On August 22, 2013, the grand jury returned the Second Superseding Indictment, realleging Counts I-V and adding two additional counts. Count VI charged Lodrig with conspiracy to make a false statement in a federal matter. The charge stems from an alleged agreement among Lodrig, Hayes, and other conspirators to tell a false story about the laundering of Hayes's and Lodrig's shares of dye-stained loot from one of the two robberies. Porter is mentioned in the overt acts as having attempted to clean red dye stain from the stolen money and having advised Hayes and Lodrig that they could exchange the money at a casino, but he is not charged in Count VI. Count VII charges both Porter and Lodrig with conspiracy to commit money laundering based on the same series of events.
R. Doc. 123.
On August 26, 2013, the Government filed a notice of intent to introduce evidence relating to "other acts" that one or more defendants allegedly committed. As to Porter, the Government seeks to introduce evidence of the following:
R. Doc. 125.
(1) the September 9, 2009 armed robbery of the Capital One Bank located at 1100 South Carrollton Avenue in New Orleans;
(2) the October 2, 2009 armed robbery of the Capital One Bank located at 2200 North Causeway in Metairie;
(3) the December 8, 2009 armed robbery of the Omni Bank located at 637 South Carrollton Avenue in New Orleans;
(4) the December 15, 2009 armed robbery of the Capital One Bank located at 6235 South Claiborne Avenue in New Orleans;
(5) the 2011 acquisition of a stolen 2010 Ford Fusion for use as a the getaway car in both charged robberies; and
(6) the 2011 laundering of Lodrig's share of the proceeds from the August 26, 2011 bank robbery.

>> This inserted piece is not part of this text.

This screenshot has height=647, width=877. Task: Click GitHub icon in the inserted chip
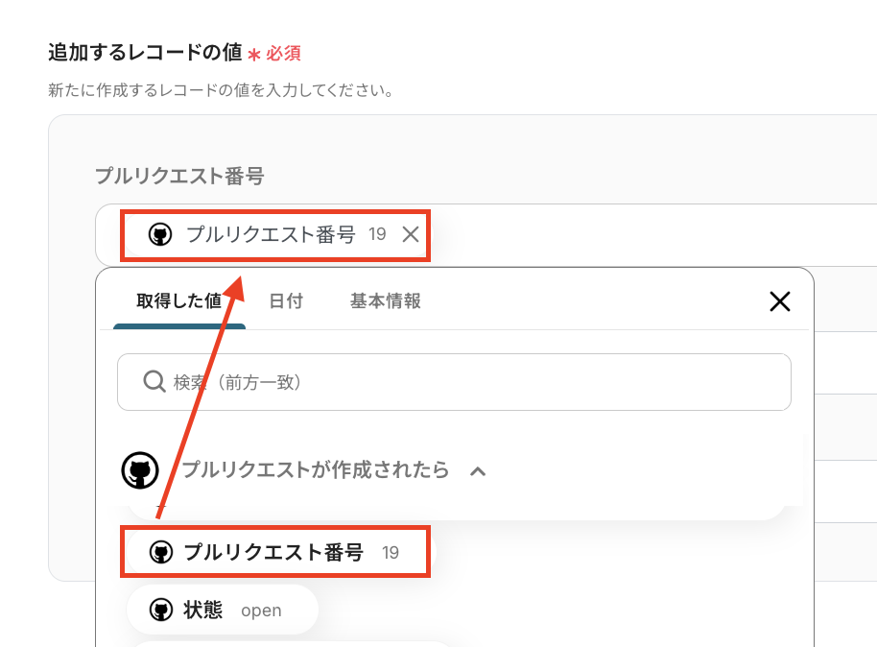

The Government also seeks to introduce items (5) and (6) against Lodrig and Carter, and item (5) against Taylor, although it alleges that Porter was the defendant who acquired the stolen vehicle.
The Government argues that the 2009 bank robberies are admissible as intrinsic evidence of the conspiracy. It alleges that Carter, Taylor, and Lodrig chose to join the conspiracy based on Porter's detailed account of the successful 2009 robberies, and that the 2009 robberies are therefore "inextricably intertwined" with the formation of the 2011 conspiracy. In the alternative, the Government argues that the 2009 robberies are admissible under Federal Rule of Evidence 404(b), because the similarities between the 2009 and 2011 robberies speak to the identity, intent, and knowledge of the perpetrators, as well as to the existence of a common scheme or plan. Porter objects to the introduction of evidence of the earlier bank robberies. He argues that evidence of the 2009 robberies is not intrinsic to the crimes charged because the two sets of robberies are separated by nearly two years, and because there is no evidence that they were part of the charged conspiracy. Porter also contends that there is no evidence linking any member of the conspiracy to the 2009 robberies other than the allegation that Porter was one of the two perpetrators of the 2009 robberies. As for the Government's alternative argument that the robberies are admissible under Rule 404(b), Porter argues (1) that the 2009 and 2011 robberies are not sufficiently similar to be probative identity or the existence of a common scheme or plan; (2) that the 2009 robberies are irrelevant to the question of intent, because Porter does not allege that he was an ignorant or innocent participant in a conspiracy to commit the 2011 robberies, but rather than he was not involved at all; and (3) that the robberies were not sufficiently complex for the 2009 robberies to prove that Porter had the requisite knowledge to commit the 2011 robberies. Finally, Porter argues that the evidence is more prejudicial than probative.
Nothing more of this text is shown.